En un mercado cada vez más pobre, los equipos más poderosos de la Argentina apenas mueven el avispero. Los de Simeone se reforzaron con jugadores de segunda línea y los de Ischia ni siquiera abrieron la billetera

Hasta hace no mucho tiempo, Boca y River esperaban el receso de invierno para gastar el dinero propio - y a veces también el ajeno y moldear un plantel competitivo con aspiraciones serias a ganar los dos torneos domésticos y las copas internacionales.
Es que a diferencia de lo que sucede en el verano, el mercado de pases argentinos no impone límites a la imaginación de los presidentes de los clubes, que suelen bajar la defensa ante las tentaciones de los directores técnicos.
Los nombres que suenan por estos días son descartes de las plantillas europeas y los pocos que llegan a concretarse suelen ser promesas que se destacan en el medio local y aún no tienen el camino necesario como para soñar con el salto del Océano Atlántico.

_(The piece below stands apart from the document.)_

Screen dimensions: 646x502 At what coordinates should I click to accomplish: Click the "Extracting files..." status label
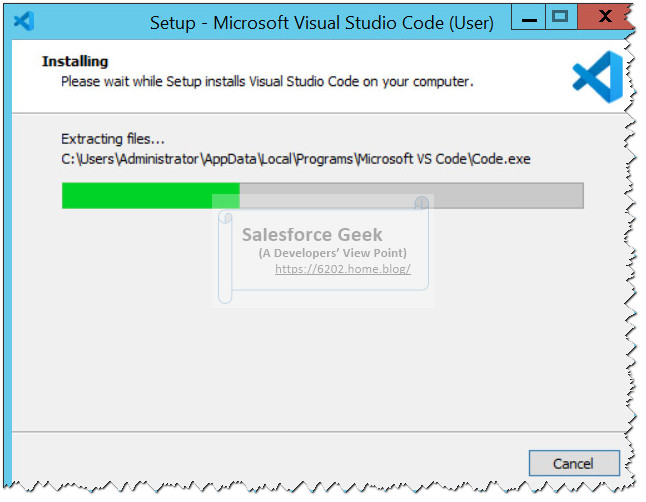tap(113, 139)
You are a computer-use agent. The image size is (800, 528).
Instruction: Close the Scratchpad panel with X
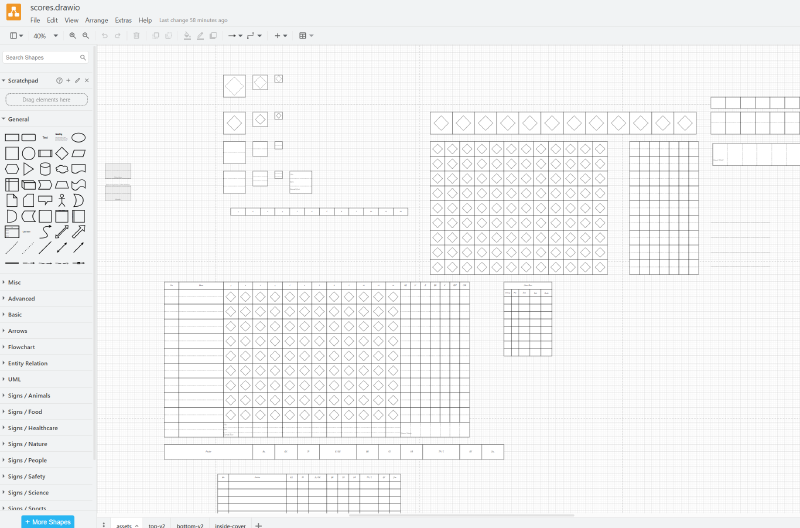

En este caluroso invierno, River se aseguró la llegada del ex volante de Tigre Martín Galmarini, sumó al ignoto delantero uruguayo Robert Flores e intenta de reforzar su defensa con Facundo Quiroga y GerardoAlcoba. Poquito.
En La Boca ni siquiera salieron al mercado. Hubo sondeos por un volante colombiano que finalmente se fue a España, tantearon a un delantero chileno que no terminó de convencer en quienes toman decisiones, se intentó repatriar a Javier Zannetti
pero no se concretó nada.
El director técnico, Carlos Ischia, dice en público que no necesita refuerzos y la ¿nueva? dirigencia advierte que llegó la hora de los pibes.
Todavía quedan algunos días para que los equipos incorporen jugadores y, generalmente, sobre la hora de cierre llegan los joyas más caras
Aunque esta vez, la cosa pinta distinto.